Obtain the formula for the electric field due to a long thin wire of uniform linear charge density λ without using Gauss’s law. [Hint: Use Coulomb’s law directly and evaluate the necessary integral.] 

Consider a long thin wire of uniform linear charge density, $\mathrm{\lambda }$. 

To find: Formula for electric field due to this wire at any point P at a perpendicular distance PC = r from the wire. 

Consider a small element of length dx of the wire with centre O, such that OC = x. 

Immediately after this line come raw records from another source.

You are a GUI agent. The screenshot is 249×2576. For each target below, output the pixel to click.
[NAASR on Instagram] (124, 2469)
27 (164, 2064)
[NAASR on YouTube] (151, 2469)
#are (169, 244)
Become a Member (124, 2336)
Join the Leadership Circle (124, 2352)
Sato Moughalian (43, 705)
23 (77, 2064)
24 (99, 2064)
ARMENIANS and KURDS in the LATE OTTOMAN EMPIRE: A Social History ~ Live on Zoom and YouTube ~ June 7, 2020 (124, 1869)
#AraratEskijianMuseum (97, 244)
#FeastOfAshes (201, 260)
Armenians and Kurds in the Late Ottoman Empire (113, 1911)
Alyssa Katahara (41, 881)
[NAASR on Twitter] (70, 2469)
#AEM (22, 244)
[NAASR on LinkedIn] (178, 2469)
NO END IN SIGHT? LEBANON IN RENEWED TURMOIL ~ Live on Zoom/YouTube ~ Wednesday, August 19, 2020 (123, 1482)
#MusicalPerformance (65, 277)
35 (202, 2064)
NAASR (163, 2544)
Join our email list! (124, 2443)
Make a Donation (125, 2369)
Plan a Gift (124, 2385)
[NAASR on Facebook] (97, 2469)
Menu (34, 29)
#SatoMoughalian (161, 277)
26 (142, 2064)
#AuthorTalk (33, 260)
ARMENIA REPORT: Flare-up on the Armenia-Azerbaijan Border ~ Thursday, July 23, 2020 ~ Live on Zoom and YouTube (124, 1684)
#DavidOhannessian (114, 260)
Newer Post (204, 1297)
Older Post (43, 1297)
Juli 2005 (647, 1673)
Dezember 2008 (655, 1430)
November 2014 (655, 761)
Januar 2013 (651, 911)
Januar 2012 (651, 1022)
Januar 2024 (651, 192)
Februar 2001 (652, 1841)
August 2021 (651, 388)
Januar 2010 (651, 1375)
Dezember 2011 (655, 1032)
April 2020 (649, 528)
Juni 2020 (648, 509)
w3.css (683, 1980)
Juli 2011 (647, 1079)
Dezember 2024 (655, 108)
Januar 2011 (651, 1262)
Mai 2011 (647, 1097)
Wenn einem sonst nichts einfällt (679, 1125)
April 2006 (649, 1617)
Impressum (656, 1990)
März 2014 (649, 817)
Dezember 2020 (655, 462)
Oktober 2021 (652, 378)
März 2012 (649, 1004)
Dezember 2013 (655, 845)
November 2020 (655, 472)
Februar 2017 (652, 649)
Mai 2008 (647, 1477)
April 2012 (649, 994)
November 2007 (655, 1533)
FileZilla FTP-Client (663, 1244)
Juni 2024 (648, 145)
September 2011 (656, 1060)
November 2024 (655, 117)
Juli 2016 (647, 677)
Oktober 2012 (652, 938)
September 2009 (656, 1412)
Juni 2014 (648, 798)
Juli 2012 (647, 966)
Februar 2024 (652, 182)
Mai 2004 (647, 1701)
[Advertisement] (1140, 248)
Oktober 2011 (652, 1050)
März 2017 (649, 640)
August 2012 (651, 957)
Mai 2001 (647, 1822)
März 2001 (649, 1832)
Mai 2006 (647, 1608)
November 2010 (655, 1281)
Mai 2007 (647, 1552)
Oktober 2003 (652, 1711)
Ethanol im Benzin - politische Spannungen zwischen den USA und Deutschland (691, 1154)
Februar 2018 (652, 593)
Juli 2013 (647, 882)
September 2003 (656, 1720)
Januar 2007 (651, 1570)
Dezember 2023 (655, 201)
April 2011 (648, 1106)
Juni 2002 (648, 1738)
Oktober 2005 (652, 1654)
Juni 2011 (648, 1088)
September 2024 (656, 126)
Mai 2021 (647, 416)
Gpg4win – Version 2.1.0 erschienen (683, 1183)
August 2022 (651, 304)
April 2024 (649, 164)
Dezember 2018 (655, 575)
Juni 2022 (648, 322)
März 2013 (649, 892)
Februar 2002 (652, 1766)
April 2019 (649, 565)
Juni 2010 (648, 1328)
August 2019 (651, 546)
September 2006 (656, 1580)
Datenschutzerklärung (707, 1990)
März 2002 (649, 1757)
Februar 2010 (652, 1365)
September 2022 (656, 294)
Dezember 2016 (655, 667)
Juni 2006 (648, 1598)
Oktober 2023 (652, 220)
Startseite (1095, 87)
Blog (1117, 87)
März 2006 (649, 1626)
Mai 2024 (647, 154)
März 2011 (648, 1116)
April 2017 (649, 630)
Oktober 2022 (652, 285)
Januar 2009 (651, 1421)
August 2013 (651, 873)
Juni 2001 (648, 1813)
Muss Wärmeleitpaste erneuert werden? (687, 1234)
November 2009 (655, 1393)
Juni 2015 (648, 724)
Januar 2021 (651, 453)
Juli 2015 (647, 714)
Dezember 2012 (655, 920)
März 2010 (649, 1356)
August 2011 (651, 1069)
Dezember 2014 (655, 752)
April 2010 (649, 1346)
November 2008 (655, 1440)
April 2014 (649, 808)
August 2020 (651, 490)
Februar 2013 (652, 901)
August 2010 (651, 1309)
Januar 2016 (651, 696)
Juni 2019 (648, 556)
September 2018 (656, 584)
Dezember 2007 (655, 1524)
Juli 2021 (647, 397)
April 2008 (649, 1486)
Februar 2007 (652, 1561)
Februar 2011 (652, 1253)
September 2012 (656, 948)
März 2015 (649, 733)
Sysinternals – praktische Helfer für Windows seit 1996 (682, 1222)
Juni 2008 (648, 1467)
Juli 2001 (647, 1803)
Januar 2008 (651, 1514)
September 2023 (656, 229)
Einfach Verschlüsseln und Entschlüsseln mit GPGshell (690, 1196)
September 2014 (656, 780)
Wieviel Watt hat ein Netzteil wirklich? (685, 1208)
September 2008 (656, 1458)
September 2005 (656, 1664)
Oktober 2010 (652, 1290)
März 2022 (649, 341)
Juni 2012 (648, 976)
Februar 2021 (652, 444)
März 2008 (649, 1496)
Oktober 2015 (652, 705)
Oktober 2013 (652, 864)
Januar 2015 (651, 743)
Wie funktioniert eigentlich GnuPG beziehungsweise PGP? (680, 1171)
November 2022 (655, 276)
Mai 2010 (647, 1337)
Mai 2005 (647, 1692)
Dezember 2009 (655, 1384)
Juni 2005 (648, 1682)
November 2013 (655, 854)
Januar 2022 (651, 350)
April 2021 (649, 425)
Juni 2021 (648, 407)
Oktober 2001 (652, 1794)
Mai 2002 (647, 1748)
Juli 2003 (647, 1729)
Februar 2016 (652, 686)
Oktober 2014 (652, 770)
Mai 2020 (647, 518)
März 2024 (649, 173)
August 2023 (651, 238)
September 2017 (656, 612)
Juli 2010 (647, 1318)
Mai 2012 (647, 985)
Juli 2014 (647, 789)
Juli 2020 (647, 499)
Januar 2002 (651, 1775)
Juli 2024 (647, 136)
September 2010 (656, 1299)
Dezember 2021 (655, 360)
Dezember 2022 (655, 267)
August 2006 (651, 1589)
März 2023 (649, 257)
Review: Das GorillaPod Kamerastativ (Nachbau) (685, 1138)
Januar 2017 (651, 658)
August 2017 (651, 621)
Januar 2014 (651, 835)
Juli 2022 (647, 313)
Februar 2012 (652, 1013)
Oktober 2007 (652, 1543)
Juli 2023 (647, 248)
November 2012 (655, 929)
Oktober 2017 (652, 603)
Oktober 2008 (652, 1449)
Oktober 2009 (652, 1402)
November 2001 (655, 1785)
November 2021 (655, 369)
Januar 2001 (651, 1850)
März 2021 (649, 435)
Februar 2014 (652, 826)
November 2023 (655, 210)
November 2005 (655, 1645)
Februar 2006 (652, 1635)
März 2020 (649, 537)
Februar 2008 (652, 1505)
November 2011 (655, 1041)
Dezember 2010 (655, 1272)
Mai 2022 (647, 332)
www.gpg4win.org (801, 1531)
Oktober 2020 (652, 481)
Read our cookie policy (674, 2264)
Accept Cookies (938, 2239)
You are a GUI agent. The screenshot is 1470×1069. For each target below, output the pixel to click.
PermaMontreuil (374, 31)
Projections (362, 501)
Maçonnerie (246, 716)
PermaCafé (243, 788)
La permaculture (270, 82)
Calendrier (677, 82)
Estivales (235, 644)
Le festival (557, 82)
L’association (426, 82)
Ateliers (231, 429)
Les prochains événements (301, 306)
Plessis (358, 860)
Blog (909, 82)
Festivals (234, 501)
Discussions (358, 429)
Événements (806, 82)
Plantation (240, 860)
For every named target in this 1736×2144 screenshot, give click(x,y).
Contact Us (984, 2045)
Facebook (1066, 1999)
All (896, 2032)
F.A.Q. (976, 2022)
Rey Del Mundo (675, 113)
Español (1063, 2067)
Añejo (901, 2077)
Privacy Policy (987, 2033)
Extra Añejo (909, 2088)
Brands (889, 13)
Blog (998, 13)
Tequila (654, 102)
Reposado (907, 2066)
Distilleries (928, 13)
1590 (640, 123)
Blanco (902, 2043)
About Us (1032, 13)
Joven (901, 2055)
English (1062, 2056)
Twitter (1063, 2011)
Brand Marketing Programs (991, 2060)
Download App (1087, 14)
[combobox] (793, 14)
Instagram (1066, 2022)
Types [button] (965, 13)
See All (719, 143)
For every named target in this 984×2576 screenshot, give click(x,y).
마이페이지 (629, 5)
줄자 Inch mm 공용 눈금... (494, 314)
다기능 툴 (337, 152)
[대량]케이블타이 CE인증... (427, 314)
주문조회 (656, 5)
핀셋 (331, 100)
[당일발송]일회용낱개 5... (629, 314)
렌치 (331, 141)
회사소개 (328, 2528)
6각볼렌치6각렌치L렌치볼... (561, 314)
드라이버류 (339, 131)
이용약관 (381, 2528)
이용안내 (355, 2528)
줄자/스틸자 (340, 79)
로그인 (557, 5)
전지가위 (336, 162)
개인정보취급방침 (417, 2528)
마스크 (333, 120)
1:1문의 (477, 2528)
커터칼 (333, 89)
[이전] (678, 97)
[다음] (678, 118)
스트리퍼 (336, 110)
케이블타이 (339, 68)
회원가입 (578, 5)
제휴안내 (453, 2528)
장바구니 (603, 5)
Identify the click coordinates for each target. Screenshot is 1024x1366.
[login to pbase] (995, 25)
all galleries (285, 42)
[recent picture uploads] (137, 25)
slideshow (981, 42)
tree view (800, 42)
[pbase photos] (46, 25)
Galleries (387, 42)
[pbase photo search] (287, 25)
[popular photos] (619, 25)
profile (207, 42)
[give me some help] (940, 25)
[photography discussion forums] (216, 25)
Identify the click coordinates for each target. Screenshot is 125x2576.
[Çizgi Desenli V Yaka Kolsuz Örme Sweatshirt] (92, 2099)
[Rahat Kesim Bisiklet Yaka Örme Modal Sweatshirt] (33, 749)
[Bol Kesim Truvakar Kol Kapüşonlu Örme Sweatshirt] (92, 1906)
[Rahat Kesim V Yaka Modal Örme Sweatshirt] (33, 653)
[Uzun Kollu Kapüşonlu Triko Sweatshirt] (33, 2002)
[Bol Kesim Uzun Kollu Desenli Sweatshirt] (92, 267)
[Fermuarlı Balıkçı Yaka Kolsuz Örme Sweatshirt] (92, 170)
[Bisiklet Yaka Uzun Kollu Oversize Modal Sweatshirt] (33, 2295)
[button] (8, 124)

Charge on the element, q = $\mathrm{\lambda }.\mathrm{dx}$ 

So, electric intensity at P due to the element is given by,  

$\mathrm{dE}= \frac{1}{4{\mathrm{\pi \epsilon }}_{\mathrm{o}}}\frac{\mathrm{\lambda }.\mathrm{dx}}{{\mathrm{OP}}^2}\mathrm{ }=\mathrm{ }\frac{\mathrm{\lambda }\mathrm{ }.\mathrm{ }\mathrm{dx}}{4{\mathrm{\pi \epsilon }}_{\mathrm{o}}({\mathrm{r}}^2\mathrm{ }+\mathrm{ }{\mathrm{x}}^2)}$ 

Now, $\stackrel{\rightharpoonup }{\mathrm{dE}}$ can be resolved into two rectangular components, that is $\stackrel{\rightharpoonup }{\mathrm{dE}} \cos \mathrm{\theta }$ in a perpendicular direction and $\stackrel{\rightharpoonup }{\mathrm{dE}} \sin \mathrm{\theta }$ in a parallel direction. 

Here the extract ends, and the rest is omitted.